# Implementation of PointNet
We will use the tensorflow.keras Functional API to build PointNet from the original paper: “PointNet: Deep Learning on Point Sets for 3D Classification and Segmentation” by Charles R. Qi*, Hao Su*, Kaichun Mo,and Leonidas J. Guibas. (* indicates equal contributions)

## Architecture diagram
![architecture.png](architecture.png)

## Implementation details
In the paper we can get the implementation details of PointNet classification and segmentation arhitecture where they share a portion of architecture (shown in below figure)
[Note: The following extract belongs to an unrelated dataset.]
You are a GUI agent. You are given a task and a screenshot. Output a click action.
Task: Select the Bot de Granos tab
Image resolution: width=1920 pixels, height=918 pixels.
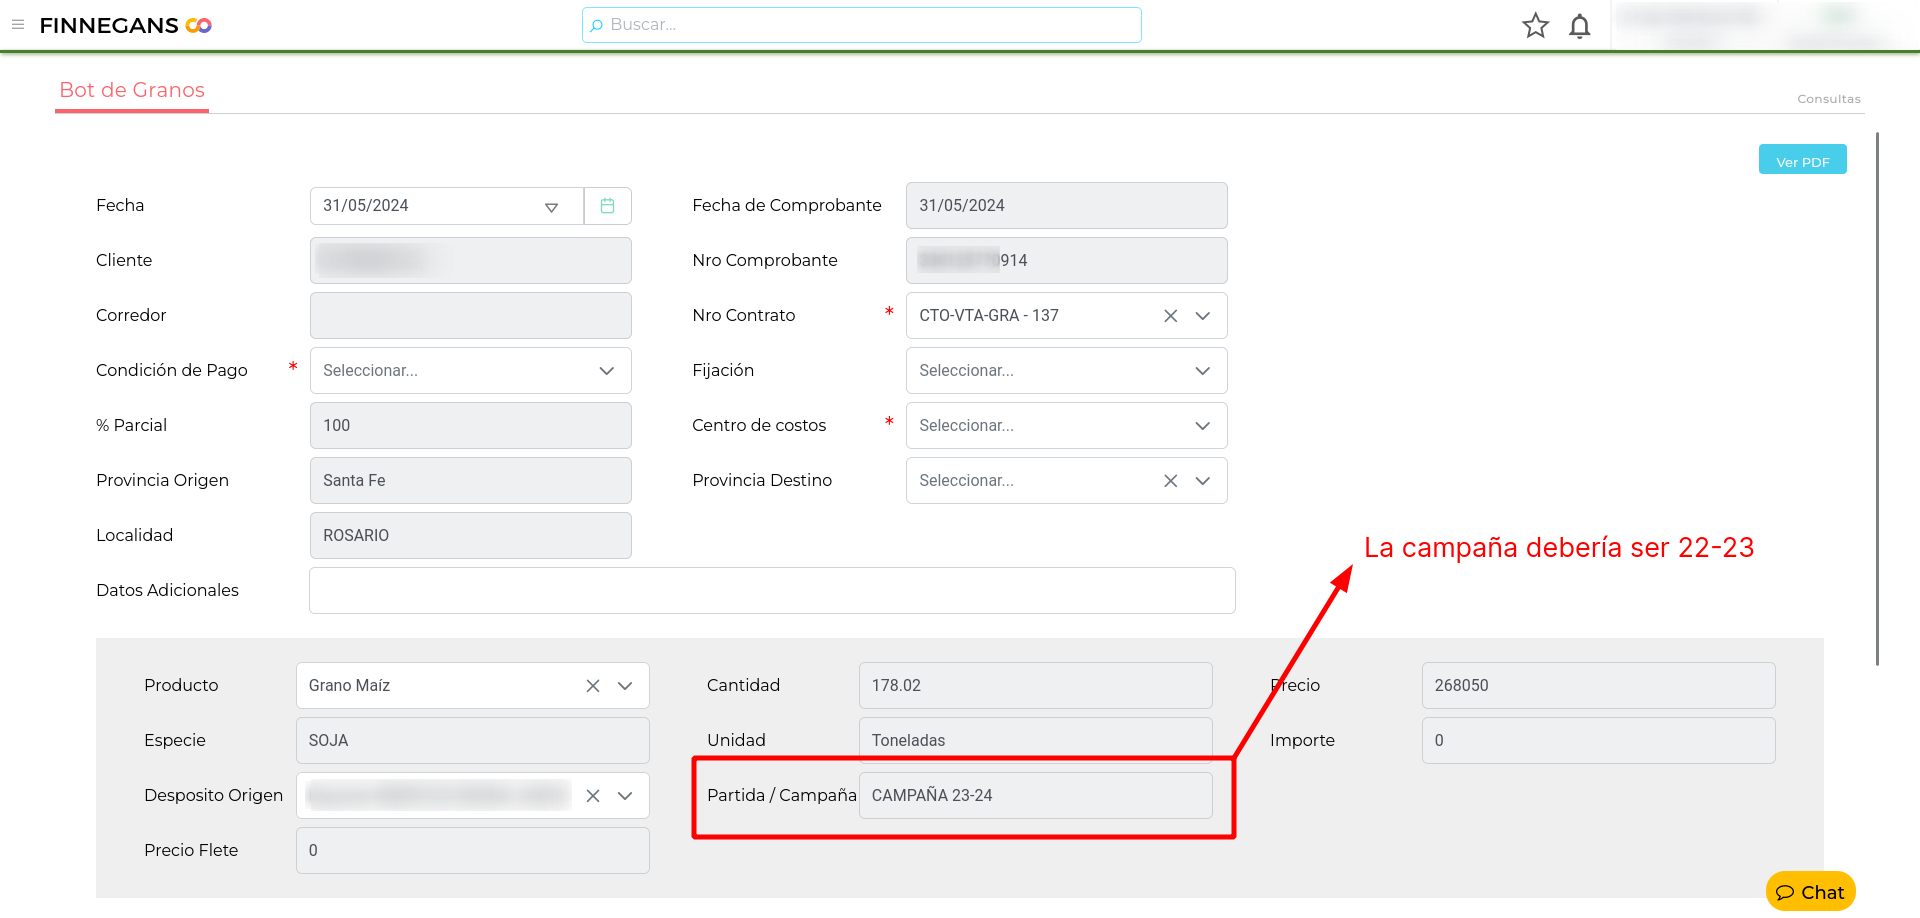pyautogui.click(x=132, y=90)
**PointNet classification**

(1) Input: the input is Nx3.(Note: additional features can be added for each point, the input can be denoted as NxD)

(2)	Input transform. Apply a T-Net module (which outputs a 3x3 transformation matrix) to standardize the input.

(3)	Two point-wise convolution. shared mlp(64,64)

(4)	Feature transform. Apply a T-Net module (which outputs a 64x64 transformation matrix) to standardize the feature.

(5)	Three point-wise convolution. shared mlp(64,128,1024)

(6)	Max pooling to aggregate information over all points to gain the global descriptor (1024 vector)

(7)	Output: three fully connected layers to predict output scores. mlp(512,256,k)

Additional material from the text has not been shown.